Some composers have grasped the nettle and written operas derived from Shakespeare’s King Lear. Greater ones – Verdi and Britten – have thought about it, and baulked at the prospect.

English Touring Opera is presenting the latest attempt at it, Alexander Goehr’s Promised End, the libretto extracted from Shakespeare’s text by Goehr himself and the late Frank Kermode, and its programme-book has all kinds of material backing up the idea.

Unfortunately this careful accumulation of context is not matched in the way the opera begins. Things are going on, the orchestra clustered backstage right, the singers huddling in front of them like waiting commuters, the simple central raised area the location for some action that is unfolding – but it takes a long time to get into the gist of it.

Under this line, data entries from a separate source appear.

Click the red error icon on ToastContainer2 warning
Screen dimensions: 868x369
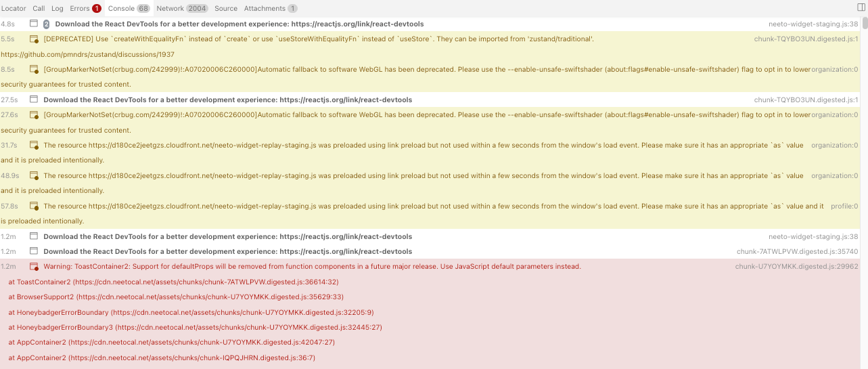[34, 267]
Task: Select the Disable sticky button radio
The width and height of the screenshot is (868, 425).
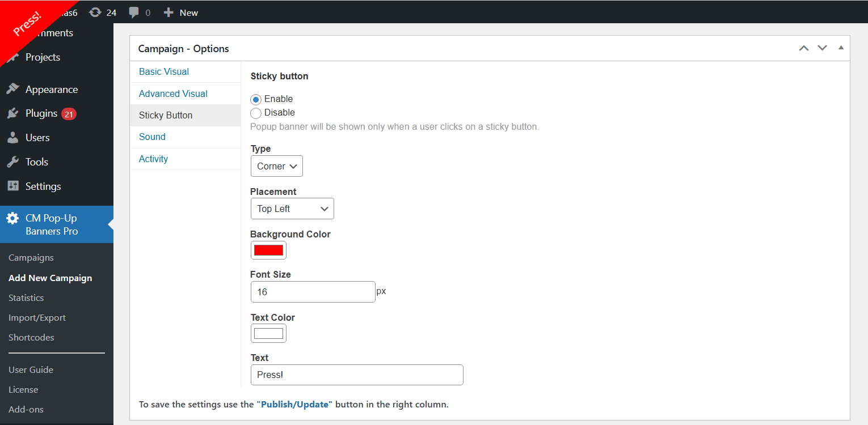Action: point(256,113)
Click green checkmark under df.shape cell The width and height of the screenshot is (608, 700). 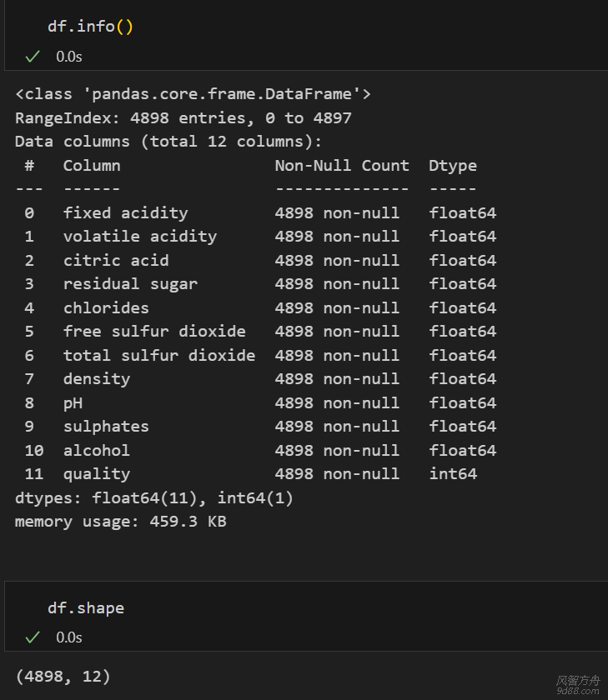click(33, 638)
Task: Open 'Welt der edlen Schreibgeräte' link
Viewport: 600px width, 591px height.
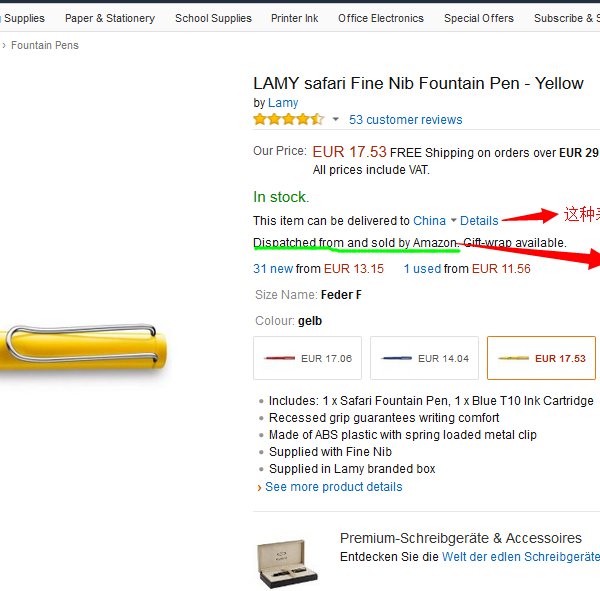Action: (x=520, y=556)
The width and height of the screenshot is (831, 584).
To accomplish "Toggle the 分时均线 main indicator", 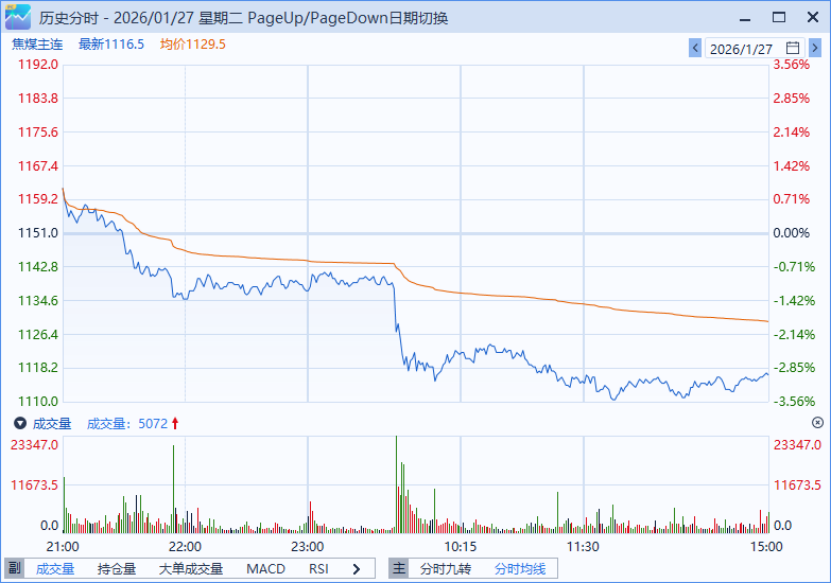I will click(x=520, y=569).
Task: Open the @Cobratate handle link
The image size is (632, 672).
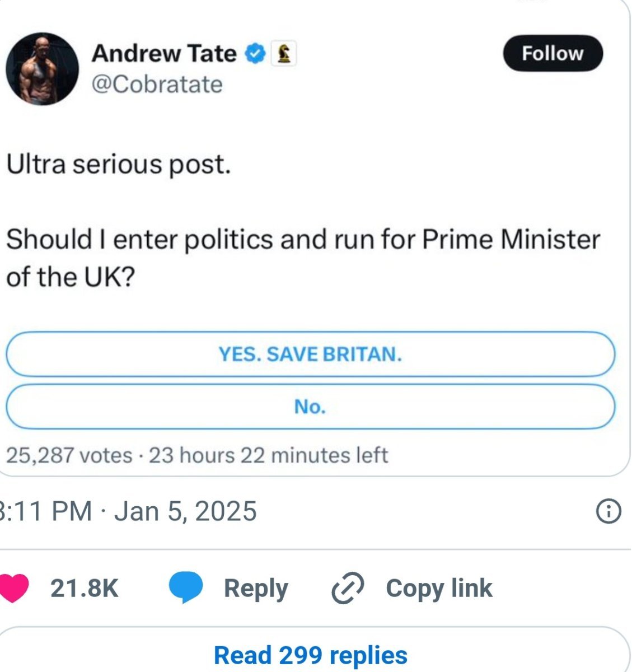Action: point(157,85)
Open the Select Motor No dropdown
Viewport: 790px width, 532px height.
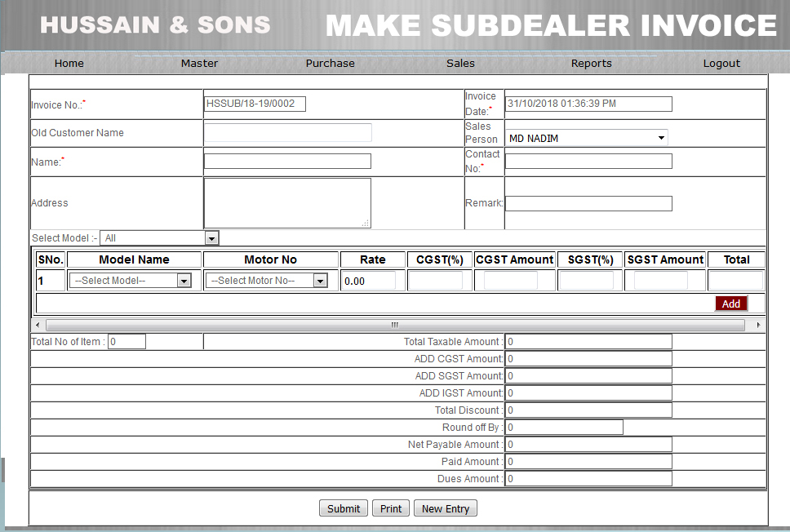coord(267,281)
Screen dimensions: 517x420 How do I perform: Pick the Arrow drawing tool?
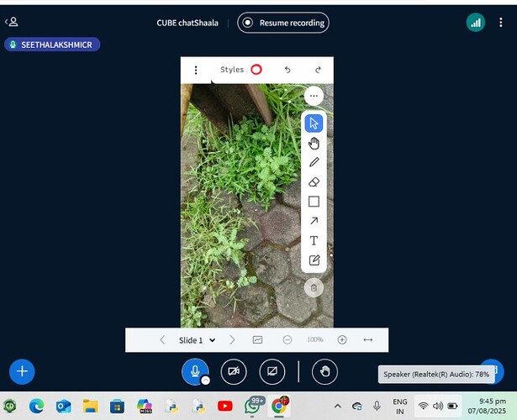(x=314, y=221)
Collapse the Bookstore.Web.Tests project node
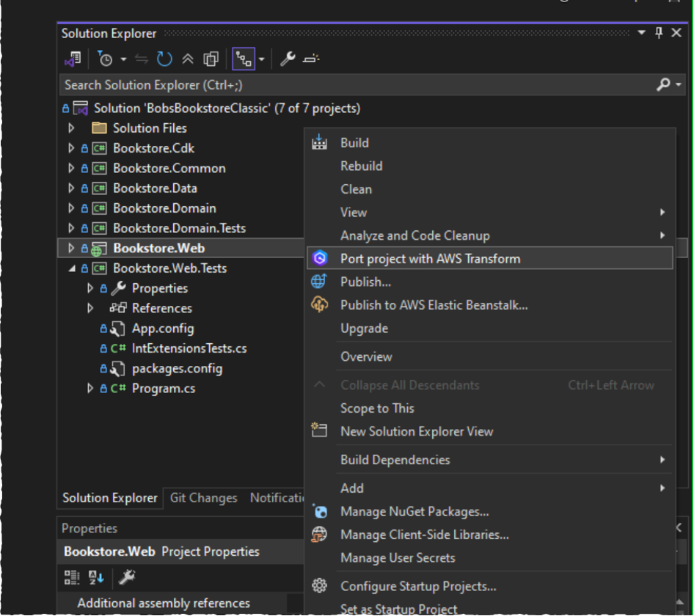Viewport: 694px width, 616px height. tap(71, 268)
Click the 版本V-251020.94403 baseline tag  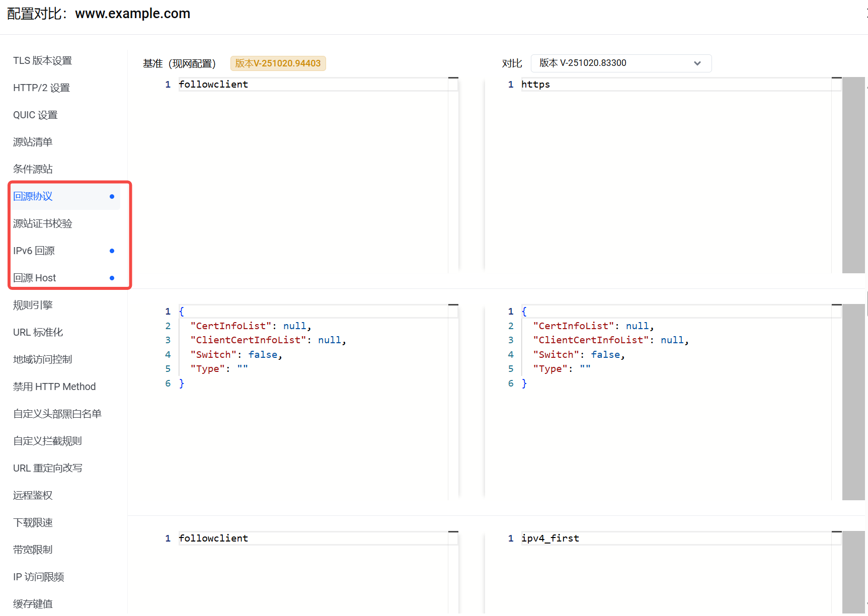[278, 63]
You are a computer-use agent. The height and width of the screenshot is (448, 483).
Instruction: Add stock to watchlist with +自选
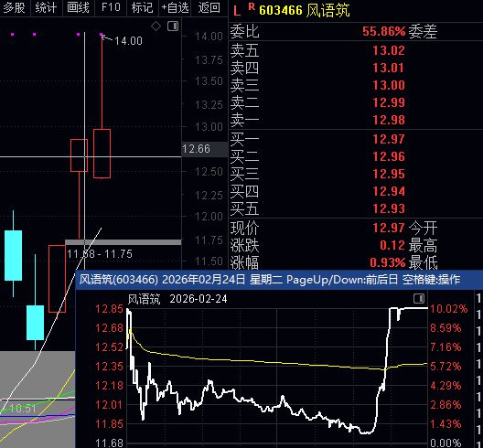pyautogui.click(x=176, y=7)
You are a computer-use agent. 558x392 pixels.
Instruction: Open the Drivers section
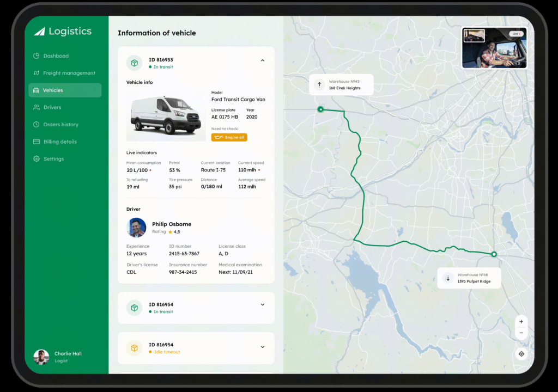[x=52, y=107]
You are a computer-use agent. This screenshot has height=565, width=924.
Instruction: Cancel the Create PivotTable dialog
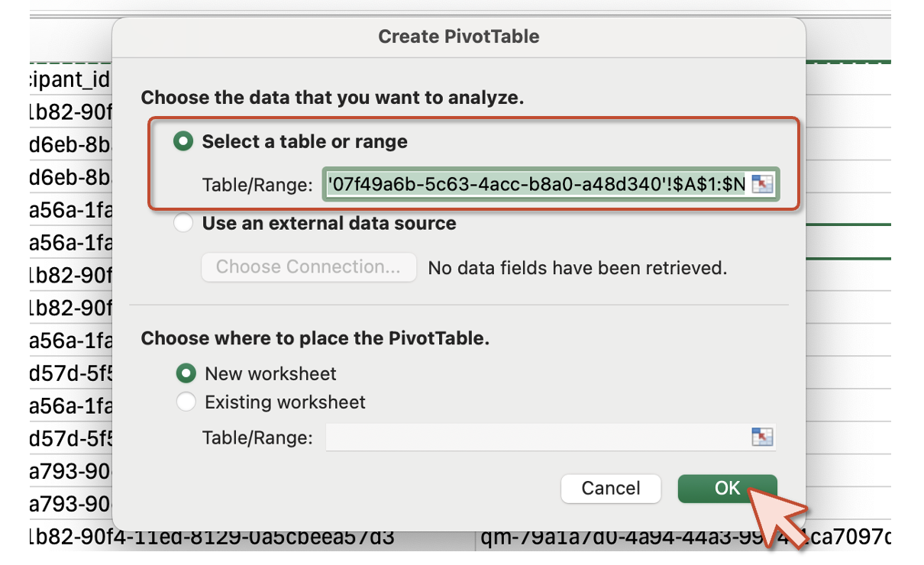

It is only thanks to the clarity of diction from the singers, Roderick Earle’s Lear and Nigel Robson’s Gloucester in particular, that the action moves forward at all. These are bitty little scenes, imaginatively staged by director James Conway but there is no orchestral progression.

For all that the orchestral sonorities and textures are keenly imagined, the score seems more illustrative than illuminating – just the kind of thing that went down a storm in the 1960s.

Nevertheless, the presentation was brilliantly achieved, and conductor Ryan Wigglesworth did a fantastic job holding the ensemble together.

I suspect everything was miked in this cavernous auditorium. The opera had been kicked out of the more appropriate Festival Theatre by Ayckbourne’s Bedroom Farce. I make no comment.